Quand on sait le temps de préparation aux fêtes pascales que constitue le Carême – malheureusement plutôt vécu comme un moment de tristesse et non de retraite avec le Seigneur - on comprend mieux qu’il s’ouvre après les festivités du carnaval. En effet, n’ayant pas tous les mêmes aptitudes, la même endurance dans l’effort, le carnaval est une petite réserve de réjouissances que nous faisons avant d’aborder la route du Carême qui nous conduira à Pâques. On peut donc parler de 3 jours de liesse (ou même 4 jours si on tient compte du mercredi) pour aborder 40 jours de retraite.
Notre société tend à faire du carnaval le temps de toutes les permissivités ; ce serait même sa caractéristique principale. Notons cependant que c’est une spécificité martiniquaise puisque qu’en Guadeloupe notamment, les carnavaliers doivent respecter des règles telles que l’inscription dans un groupe, la souscription d’une assurance, etc. Du coup, les « groupes malpropres » qui déferlent dans nos rues n’existent pratiquement pas ailleurs. Certes, ils ont l’avantage de permettre à tous, sans aucune condition, de participer à la parade et à nos chers vidés, mais ils sont également le lieu de bien des dérives. Et parce qu’il a compris ce que doit être le carnaval pour lui (une bouffée d’air avant la montée vers Pâques), le jeune Chrétien peut mieux discerner le sens à donner à ces jours de fête. Il est alors en mesure d’entendre les paroles de l’apôtre Paul aux Romains : « Ne prenez pas pour modèle le monde présent, mais transformez-vous en renouvelant votre façon de penser pour savoir reconnaître quelle est la volonté de Dieu : ce qui est bon, ce qui est capable de lui plaire, ce qui est parfait. » (Romains 12, 1-2).

## Objectif A
Dans l'extrait sur le carnaval et le Carême, relevez tout ce que la citation de Paul aux Romains présente comme la volonté de Dieu.
La liste n'a aucun lien avec l'extrait.

## Données
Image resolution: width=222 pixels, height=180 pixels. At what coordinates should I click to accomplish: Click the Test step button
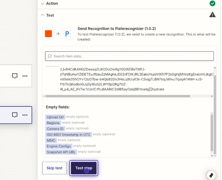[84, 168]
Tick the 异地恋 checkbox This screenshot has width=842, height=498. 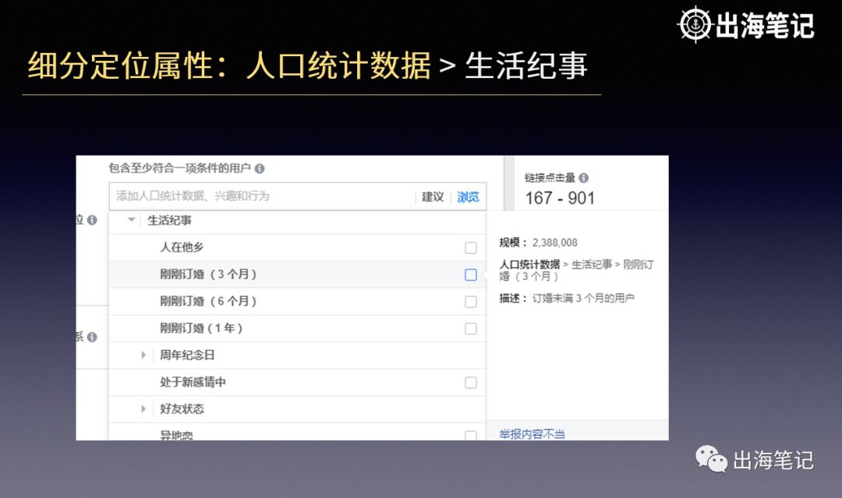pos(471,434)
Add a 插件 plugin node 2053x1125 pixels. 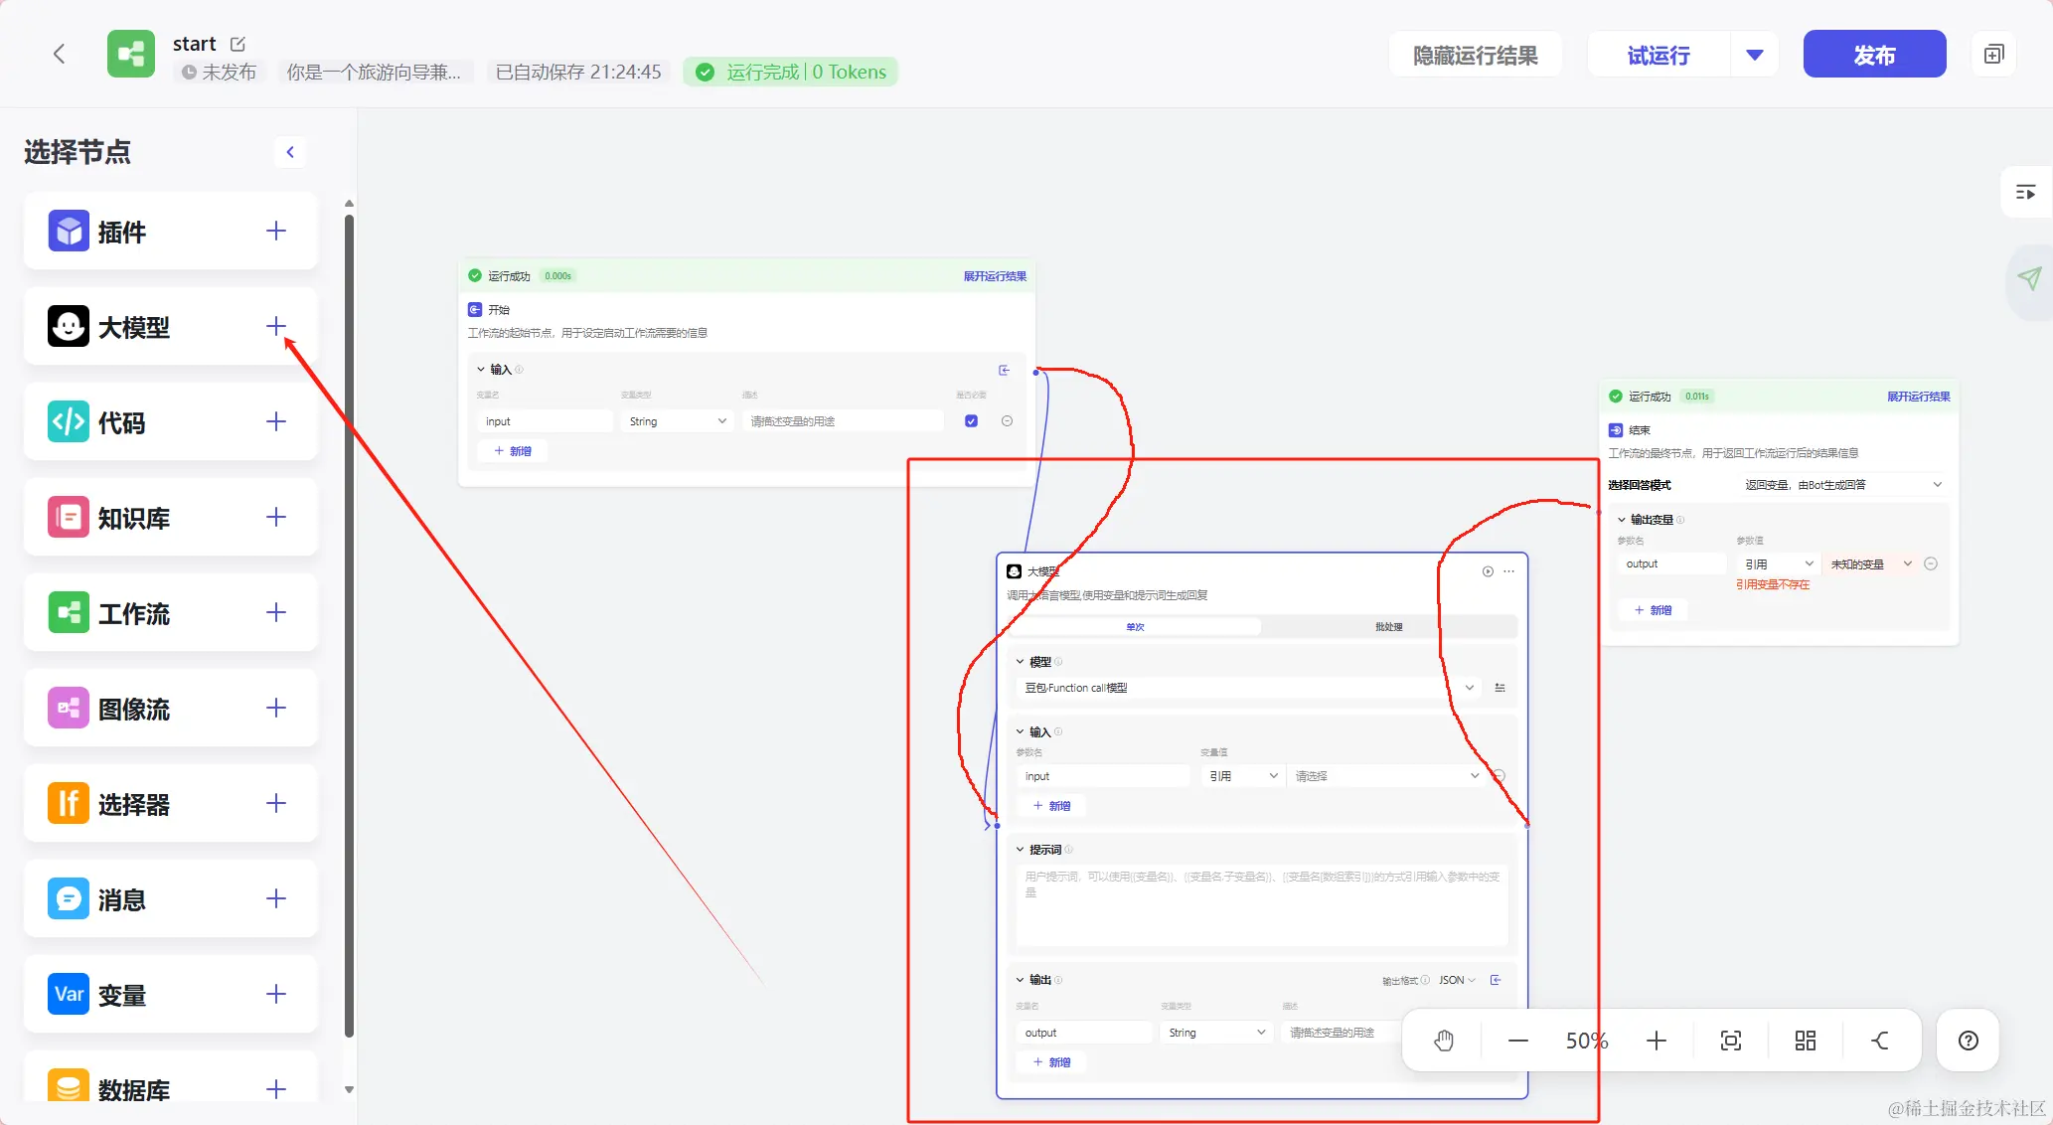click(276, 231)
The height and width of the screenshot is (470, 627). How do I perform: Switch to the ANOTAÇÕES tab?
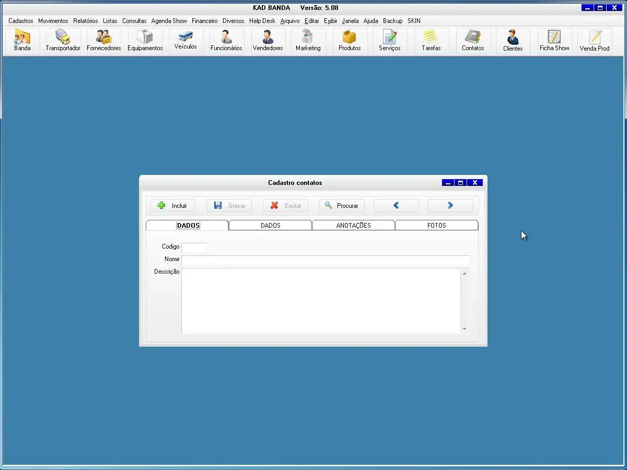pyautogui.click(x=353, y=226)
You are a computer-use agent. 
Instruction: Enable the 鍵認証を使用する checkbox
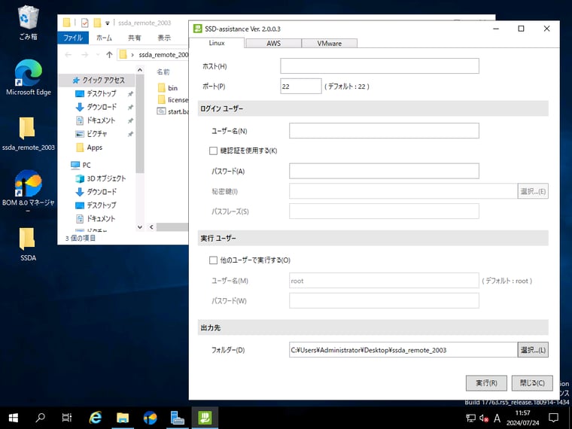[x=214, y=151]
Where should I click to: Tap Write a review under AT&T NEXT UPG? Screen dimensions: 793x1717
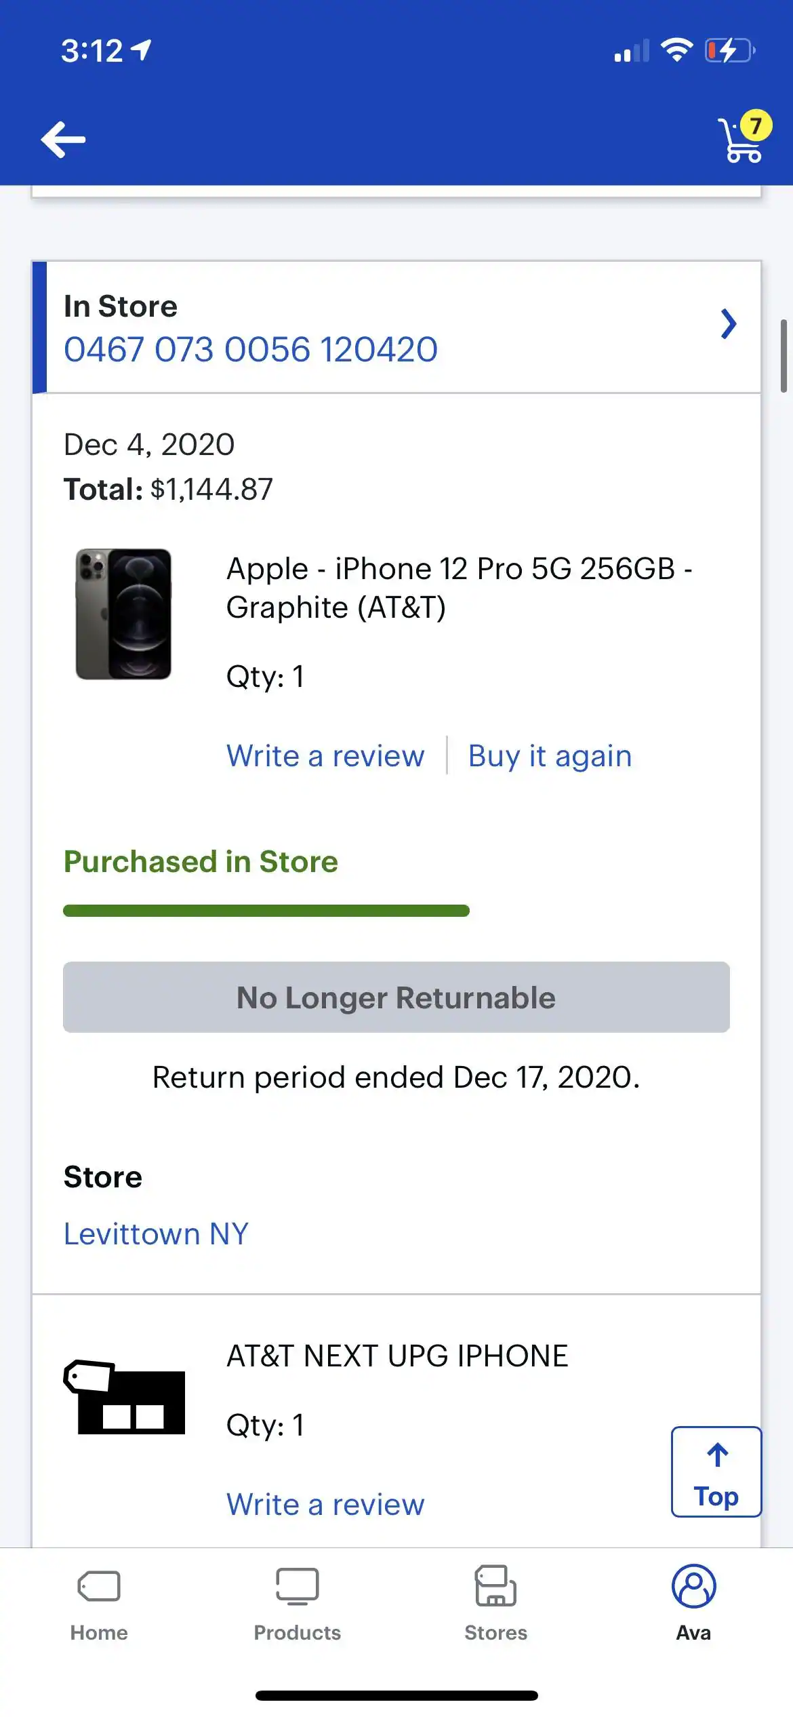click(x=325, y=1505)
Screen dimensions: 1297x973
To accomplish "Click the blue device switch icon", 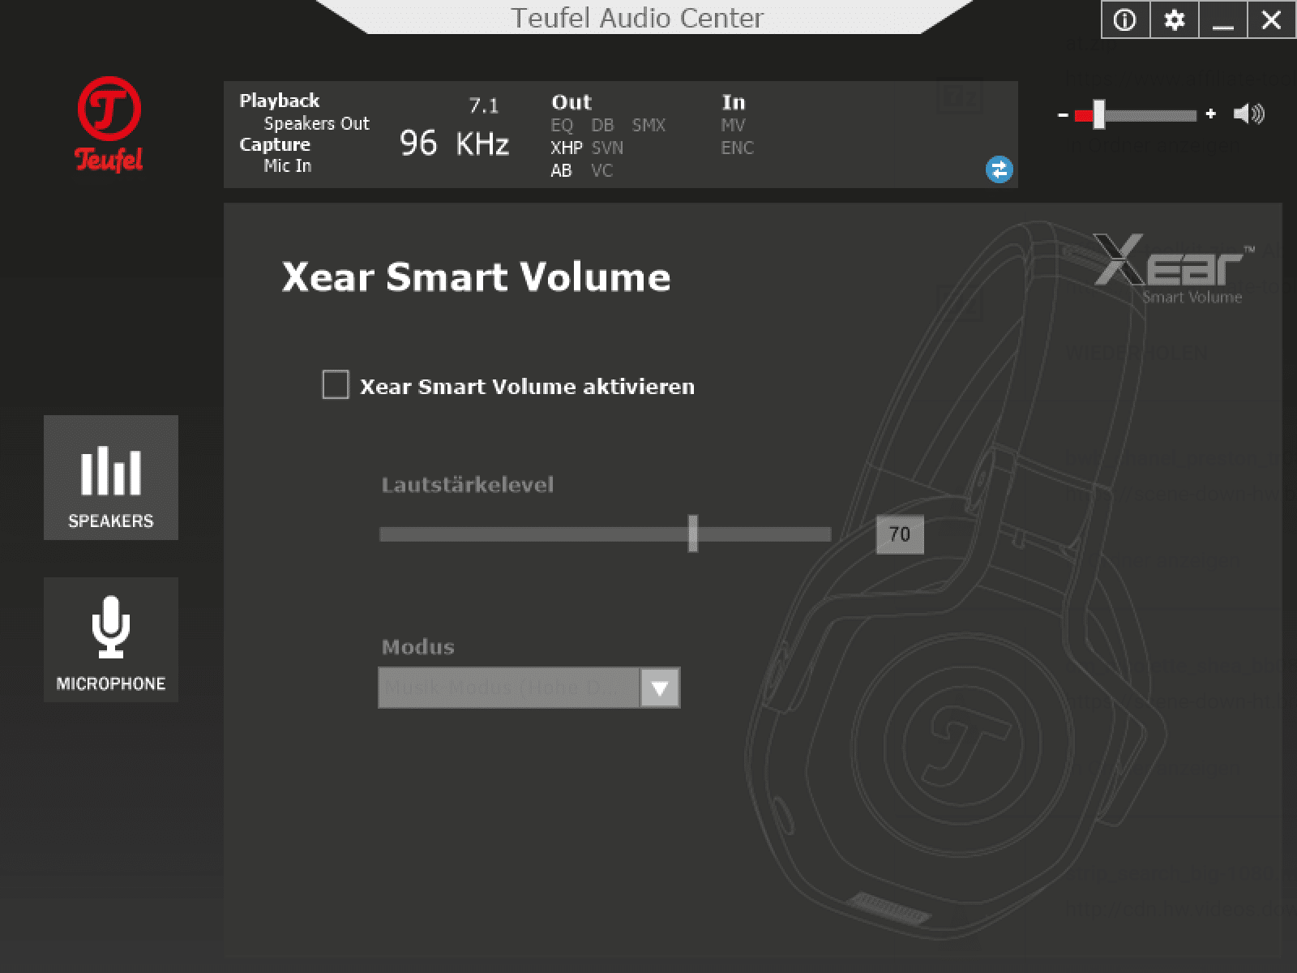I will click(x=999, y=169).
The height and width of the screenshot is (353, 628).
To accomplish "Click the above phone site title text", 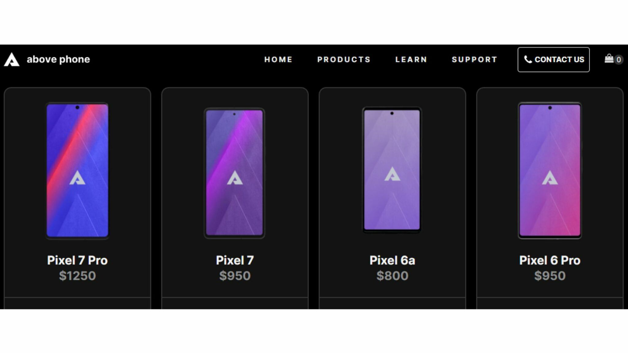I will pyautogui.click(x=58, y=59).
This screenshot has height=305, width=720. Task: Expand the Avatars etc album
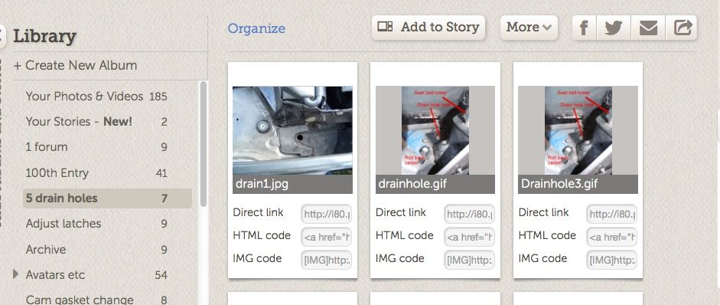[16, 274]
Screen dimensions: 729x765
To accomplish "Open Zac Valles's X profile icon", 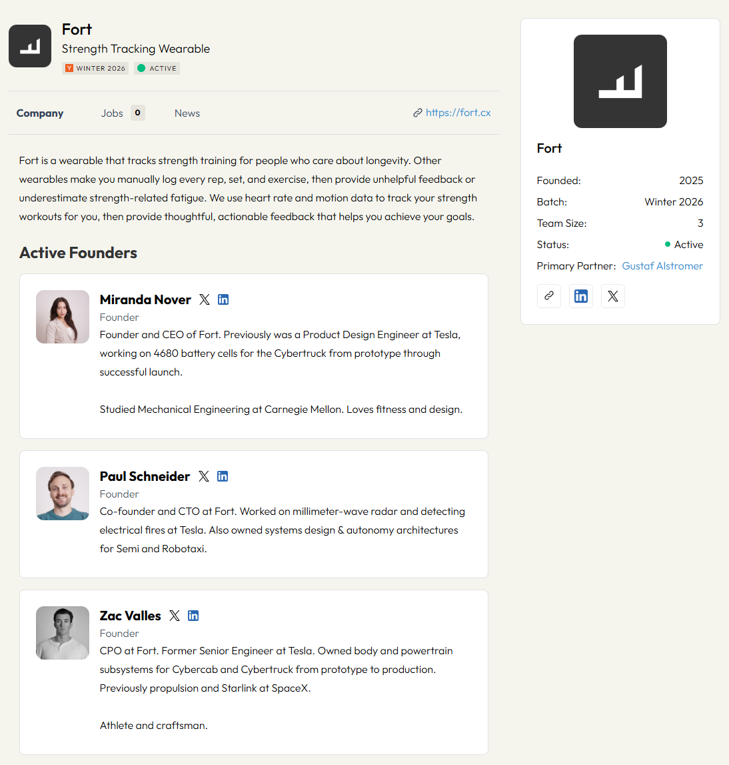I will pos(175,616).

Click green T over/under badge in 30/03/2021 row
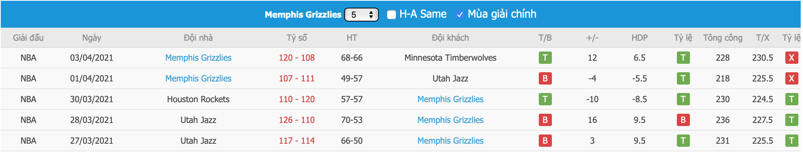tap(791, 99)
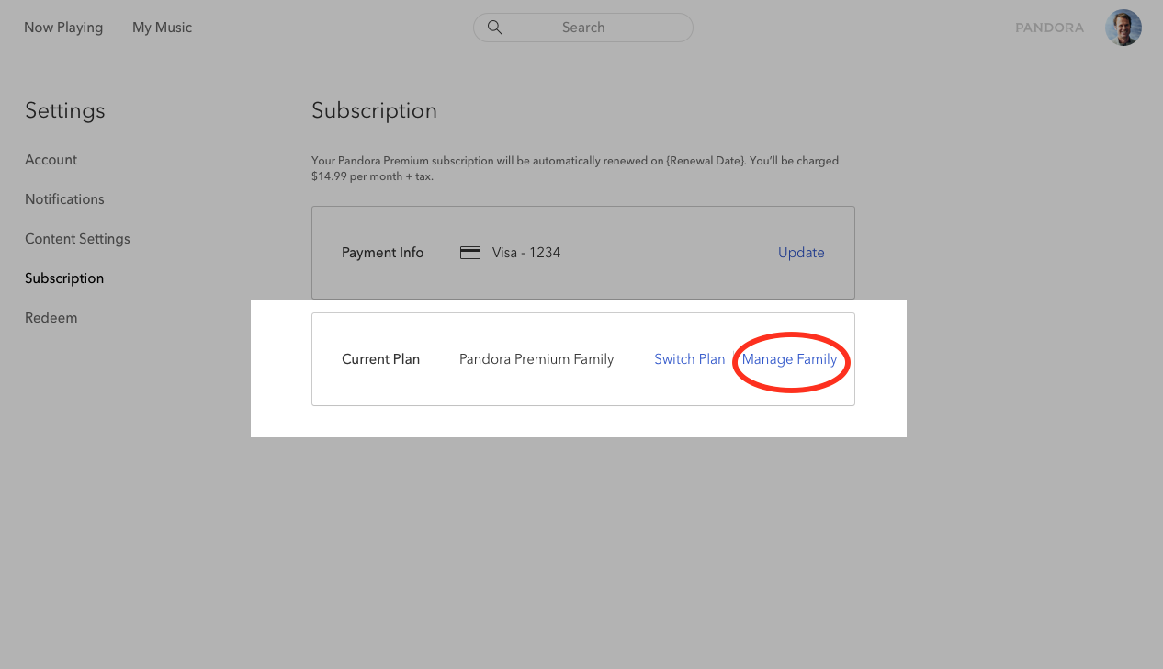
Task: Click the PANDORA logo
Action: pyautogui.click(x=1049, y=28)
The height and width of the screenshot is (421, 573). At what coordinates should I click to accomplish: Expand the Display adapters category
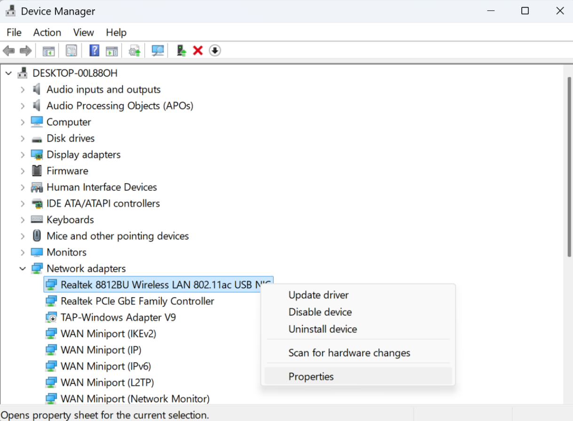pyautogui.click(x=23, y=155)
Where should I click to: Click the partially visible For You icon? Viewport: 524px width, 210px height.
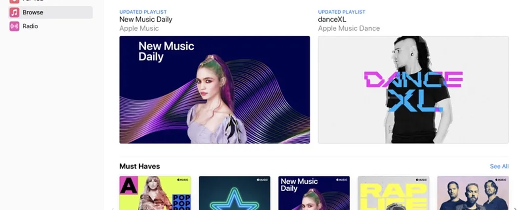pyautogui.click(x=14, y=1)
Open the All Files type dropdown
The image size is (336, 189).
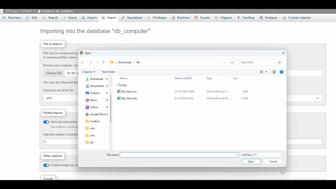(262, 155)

## Objectif B
Recopiez en entier les lignes de la liste, de celle qui contient « Where should I click to: Click » jusqu'à la fin de la liste incluse, en multipliant par 0,7 les coordonnées données en réponse et en les arrondissant à l'entier, les demis vers le haut. Laissez les images de côté.

## Réponse A
ce qui est bon ; ce qui est capable de lui plaire ; ce qui est parfait

## Réponse B
Where should I click to: Click the partially visible For You icon? Viewport: 524px width, 210px height.
pyautogui.click(x=10, y=1)
Open the All Files type dropdown
The image size is (336, 189).
(183, 109)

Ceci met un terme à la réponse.